:: Required actions ::
a: In the Megatron-LM issue thread below, what does the author propose doing when the C++ extension fails to install?
b: Duplicate everything in the Megatron-LM issue thread below from "marcromeyn commented 1" down to "the entire installation.".
-- Extract to read start --
NVIDIA / Megatron-LM

Ongoing research training transformer models at scale
https://docs.nvidia.com/megatron-core/developer-guide/latest/user-guide/index.html#quick-start
Other
10.65k stars 2.39k forks source link

Add fallbacks for c++ extension + jit_fuser #1235

Closed marcromeyn closed 1 month ago

marcromeyn commented 1 month ago

In NeMo-Run we offer to configure an experiment locally but execute it remotely through a wide variety of different executors. For the best UX we require mcore to be able to be installed locally (eventhough we don't intend to train models locally). Currently there are some issues to make a pip-install fail.

  1. The C++ extension, I propose to log a warning when this fails but don't fail the entire installation.
  2. The jit_fuser can fail on newer python installs. I propose to make it a no-op when it fails. Current error is:
  from megatron.core.transformer.utils import (
  File "/Users/mromeijn/base/code/.venv/lib/python3.12/site-packages/megatron/core/transformer/utils.py", line 40, in <module>
    @jit_fuser
     ^^^^^^^^^
  File "/Users/mromeijn/base/code/.venv/lib/python3.12/site-packages/lightning_fabric/wrappers.py", line 411, in _capture
    return compile_fn(*args, **kwargs)
           ^^^^^^^^^^^^^^^^^^^^^^^^^^^
  File "/Users/mromeijn/base/code/.venv/lib/python3.12/site-packages/torch/__init__.py", line 1868, in compile
    raise RuntimeError("Dynamo is not supported on Python 3.12+")
RuntimeError: Dynamo is not supported on Python 3.12+
ko3n1g commented 1 month ago

Resolved it offline
-- Extract to read end --
-- Provided material start --
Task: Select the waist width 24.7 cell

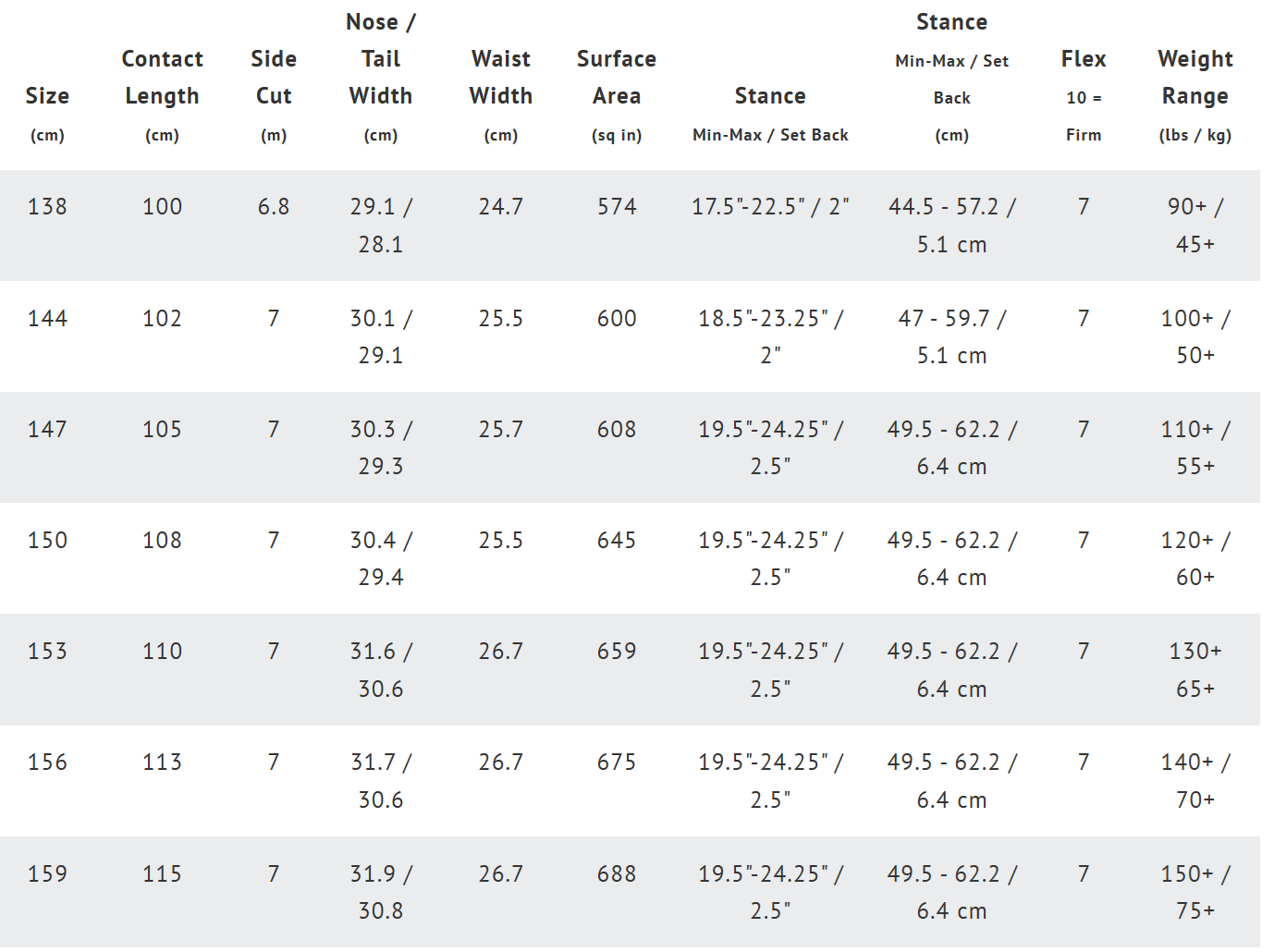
-- Provided material end --
:: Set of answers ::
a: Log a warning without failing the entire installation.

b:
marcromeyn commented 1 month ago

In NeMo-Run we offer to configure an experiment locally but execute it remotely through a wide variety of different executors. For the best UX we require mcore to be able to be installed locally (eventhough we don't intend to train models locally). Currently there are some issues to make a pip-install fail.

  1. The C++ extension, I propose to log a warning when this fails but don't fail the entire installation.